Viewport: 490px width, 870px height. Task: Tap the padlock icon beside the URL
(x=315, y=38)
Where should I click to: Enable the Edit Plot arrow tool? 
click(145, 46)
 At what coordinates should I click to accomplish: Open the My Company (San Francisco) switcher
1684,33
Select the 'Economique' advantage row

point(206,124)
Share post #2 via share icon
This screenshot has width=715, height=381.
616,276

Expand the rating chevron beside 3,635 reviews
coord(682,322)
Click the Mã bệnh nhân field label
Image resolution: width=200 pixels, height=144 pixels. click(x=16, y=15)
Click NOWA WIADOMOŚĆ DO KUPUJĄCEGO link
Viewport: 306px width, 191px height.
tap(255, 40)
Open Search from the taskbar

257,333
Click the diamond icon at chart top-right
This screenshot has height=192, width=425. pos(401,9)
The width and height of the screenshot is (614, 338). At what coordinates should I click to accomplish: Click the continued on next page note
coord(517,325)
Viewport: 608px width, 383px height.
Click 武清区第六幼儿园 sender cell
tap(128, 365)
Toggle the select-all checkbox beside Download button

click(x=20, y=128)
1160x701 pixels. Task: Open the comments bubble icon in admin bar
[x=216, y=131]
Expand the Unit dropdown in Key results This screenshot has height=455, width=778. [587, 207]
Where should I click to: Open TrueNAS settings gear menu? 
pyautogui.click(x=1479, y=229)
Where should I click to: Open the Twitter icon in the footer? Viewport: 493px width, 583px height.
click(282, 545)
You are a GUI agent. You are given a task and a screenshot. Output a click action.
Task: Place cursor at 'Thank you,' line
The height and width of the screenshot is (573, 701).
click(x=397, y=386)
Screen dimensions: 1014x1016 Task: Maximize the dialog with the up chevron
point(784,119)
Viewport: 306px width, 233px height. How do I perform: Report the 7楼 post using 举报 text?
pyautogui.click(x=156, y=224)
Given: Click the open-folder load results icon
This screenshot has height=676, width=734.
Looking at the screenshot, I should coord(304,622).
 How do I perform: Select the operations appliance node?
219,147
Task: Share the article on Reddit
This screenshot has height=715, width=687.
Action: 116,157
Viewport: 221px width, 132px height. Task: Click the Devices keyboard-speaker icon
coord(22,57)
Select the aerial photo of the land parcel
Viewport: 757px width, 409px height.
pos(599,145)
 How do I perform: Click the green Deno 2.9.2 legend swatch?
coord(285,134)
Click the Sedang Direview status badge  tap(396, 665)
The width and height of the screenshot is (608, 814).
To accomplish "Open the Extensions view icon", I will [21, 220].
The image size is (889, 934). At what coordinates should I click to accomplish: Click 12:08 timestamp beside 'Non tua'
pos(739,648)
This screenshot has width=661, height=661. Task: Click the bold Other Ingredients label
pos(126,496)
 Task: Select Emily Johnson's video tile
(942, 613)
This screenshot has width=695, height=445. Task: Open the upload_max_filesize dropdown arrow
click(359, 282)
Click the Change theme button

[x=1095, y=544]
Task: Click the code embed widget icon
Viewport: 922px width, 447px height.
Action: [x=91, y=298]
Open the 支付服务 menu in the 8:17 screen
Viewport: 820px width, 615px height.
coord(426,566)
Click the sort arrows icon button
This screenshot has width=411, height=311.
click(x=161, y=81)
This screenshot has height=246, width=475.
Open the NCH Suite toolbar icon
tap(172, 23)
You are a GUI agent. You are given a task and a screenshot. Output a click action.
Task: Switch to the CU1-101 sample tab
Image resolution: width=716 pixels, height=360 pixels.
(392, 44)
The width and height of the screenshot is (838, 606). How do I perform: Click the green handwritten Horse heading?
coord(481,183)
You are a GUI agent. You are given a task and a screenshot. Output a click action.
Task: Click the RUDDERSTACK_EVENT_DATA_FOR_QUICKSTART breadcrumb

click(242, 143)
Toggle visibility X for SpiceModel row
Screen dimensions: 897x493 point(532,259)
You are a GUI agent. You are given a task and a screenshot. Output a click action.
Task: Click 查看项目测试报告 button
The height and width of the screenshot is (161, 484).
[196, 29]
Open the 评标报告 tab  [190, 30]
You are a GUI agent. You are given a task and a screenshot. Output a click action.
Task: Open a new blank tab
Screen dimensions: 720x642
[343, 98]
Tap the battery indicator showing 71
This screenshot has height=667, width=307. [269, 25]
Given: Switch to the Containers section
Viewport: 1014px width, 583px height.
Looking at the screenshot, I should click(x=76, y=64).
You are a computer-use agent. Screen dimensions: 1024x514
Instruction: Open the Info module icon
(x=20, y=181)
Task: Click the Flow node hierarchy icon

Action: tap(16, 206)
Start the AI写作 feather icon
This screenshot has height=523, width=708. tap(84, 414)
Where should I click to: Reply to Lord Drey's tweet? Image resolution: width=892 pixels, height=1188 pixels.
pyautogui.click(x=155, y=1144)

+++

__Task directions__
Convert the listing above into a Markdown table with the columns Row and Line, giving each non-blank line its own numbered row and omitting the blank lines.

__Output__
| Row | Line |
|---|---|
| 1 | Viewport: 490px width, 870px height. Task: Tap the padlock icon beside the URL |
| 2 | (x=315, y=38) |
| 3 | Where should I click to: Enable the Edit Plot arrow tool?  |
| 4 | click(145, 46) |
| 5 |  At what coordinates should I click to accomplish: Open the My Company (San Francisco) switcher |
| 6 | 1684,33 |
| 7 | Select the 'Economique' advantage row |
| 8 | point(206,124) |
| 9 | Share post #2 via share icon |
| 10 | This screenshot has width=715, height=381. |
| 11 | 616,276 |
| 12 | Expand the rating chevron beside 3,635 reviews |
| 13 | coord(682,322) |
| 14 | Click the Mã bệnh nhân field label |
| 15 | Image resolution: width=200 pixels, height=144 pixels. click(x=16, y=15) |
| 16 | Click NOWA WIADOMOŚĆ DO KUPUJĄCEGO link |
| 17 | Viewport: 306px width, 191px height. |
| 18 | tap(255, 40) |
| 19 | Open Search from the taskbar |
| 20 | 257,333 |
| 21 | Click the diamond icon at chart top-right |
| 22 | This screenshot has height=192, width=425. pos(401,9) |
| 23 | The width and height of the screenshot is (614, 338). At what coordinates should I click to accomplish: Click the continued on next page note |
| 24 | coord(517,325) |
| 25 | Viewport: 608px width, 383px height. |
| 26 | Click 武清区第六幼儿园 sender cell |
| 27 | tap(128, 365) |
| 28 | Toggle the select-all checkbox beside Download button |
| 29 | click(x=20, y=128) |
| 30 | 1160x701 pixels. Task: Open the comments bubble icon in admin bar |
| 31 | [x=216, y=131] |
| 32 | Expand the Unit dropdown in Key results This screenshot has height=455, width=778. [587, 207] |
| 33 | Where should I click to: Open TrueNAS settings gear menu?  |
| 34 | pyautogui.click(x=1479, y=229) |
| 35 | Where should I click to: Open the Twitter icon in the footer? Viewport: 493px width, 583px height. |
| 36 | click(282, 545) |
| 37 | You are a GUI agent. You are given a task and a screenshot. Output a click action. |
| 38 | Task: Place cursor at 'Thank you,' line |
| 39 | The height and width of the screenshot is (573, 701). |
| 40 | click(x=397, y=386) |
| 41 | Screen dimensions: 1014x1016 Task: Maximize the dialog with the up chevron |
| 42 | point(784,119) |
| 43 | Viewport: 306px width, 233px height. How do I perform: Report the 7楼 post using 举报 text? |
| 44 | pyautogui.click(x=156, y=224) |
| 45 | Given: Click the open-folder load results icon |
| 46 | This screenshot has height=676, width=734. |
| 47 | Looking at the screenshot, I should coord(304,622). |
| 48 |  How do I perform: Select the operations appliance node? |
| 49 | 219,147 |
| 50 | Task: Share the article on Reddit |
| 51 | This screenshot has height=715, width=687. |
| 52 | Action: 116,157 |
| 53 | Viewport: 221px width, 132px height. Task: Click the Devices keyboard-speaker icon |
| 54 | coord(22,57) |
| 55 | Select the aerial photo of the land parcel |
| 56 | Viewport: 757px width, 409px height. |
| 57 | pos(599,145) |
| 58 |  How do I perform: Click the green Deno 2.9.2 legend swatch? |
| 59 | coord(285,134) |
| 60 | Click the Sedang Direview status badge  tap(396, 665) |
| 61 | The width and height of the screenshot is (608, 814). |
| 62 | To accomplish "Open the Extensions view icon", I will [21, 220]. |
| 63 | The image size is (889, 934). At what coordinates should I click to accomplish: Click 12:08 timestamp beside 'Non tua' |
| 64 | pos(739,648) |
| 65 | This screenshot has width=661, height=661. Task: Click the bold Other Ingredients label |
| 66 | pos(126,496) |
| 67 |  Task: Select Emily Johnson's video tile |
| 68 | (942, 613) |
| 69 | This screenshot has width=695, height=445. Task: Open the upload_max_filesize dropdown arrow |
| 70 | click(359, 282) |
| 71 | Click the Change theme button |
| 72 | [x=1095, y=544] |
| 73 | Task: Click the code embed widget icon |
| 74 | Viewport: 922px width, 447px height. |
| 75 | Action: [x=91, y=298] |
| 76 | Open the 支付服务 menu in the 8:17 screen |
| 77 | Viewport: 820px width, 615px height. |
| 78 | coord(426,566) |
| 79 | Click the sort arrows icon button |
| 80 | This screenshot has width=411, height=311. |
| 81 | click(x=161, y=81) |
| 82 | This screenshot has height=246, width=475. |
| 83 | Open the NCH Suite toolbar icon |
| 84 | tap(172, 23) |
| 85 | You are a GUI agent. You are given a task and a screenshot. Output a click action. |
| 86 | Task: Switch to the CU1-101 sample tab |
| 87 | Image resolution: width=716 pixels, height=360 pixels. |
| 88 | (392, 44) |
| 89 | The width and height of the screenshot is (838, 606). How do I perform: Click the green handwritten Horse heading? |
| 90 | coord(481,183) |
| 91 | You are a GUI agent. You are given a task and a screenshot. Output a click action. |
| 92 | Task: Click the RUDDERSTACK_EVENT_DATA_FOR_QUICKSTART breadcrumb |
| 93 | click(242, 143) |
| 94 | Toggle visibility X for SpiceModel row |
| 95 | Screen dimensions: 897x493 point(532,259) |
| 96 | You are a GUI agent. You are given a task and a screenshot. Output a click action. |
| 97 | Task: Click 查看项目测试报告 button |
| 98 | The height and width of the screenshot is (161, 484). |
| 99 | [196, 29] |
| 100 | Open the 评标报告 tab  [190, 30] |
| 101 | You are a GUI agent. You are given a task and a screenshot. Output a click action. |
| 102 | Task: Open a new blank tab |
| 103 | Screen dimensions: 720x642 |
| 104 | [343, 98] |
| 105 | Tap the battery indicator showing 71 |
| 106 | This screenshot has height=667, width=307. [269, 25] |
| 107 | Given: Switch to the Containers section |
| 108 | Viewport: 1014px width, 583px height. |
| 109 | Looking at the screenshot, I should click(x=76, y=64). |
| 110 | You are a computer-use agent. Screen dimensions: 1024x514 |
| 111 | Instruction: Open the Info module icon |
| 112 | (x=20, y=181) |
| 113 | Task: Click the Flow node hierarchy icon |
| 114 | Action: tap(16, 206) |
| 115 | Start the AI写作 feather icon |
| 116 | This screenshot has height=523, width=708. tap(84, 414) |
| 117 | Where should I click to: Reply to Lord Drey's tweet? Image resolution: width=892 pixels, height=1188 pixels. |
| 118 | pyautogui.click(x=155, y=1144) |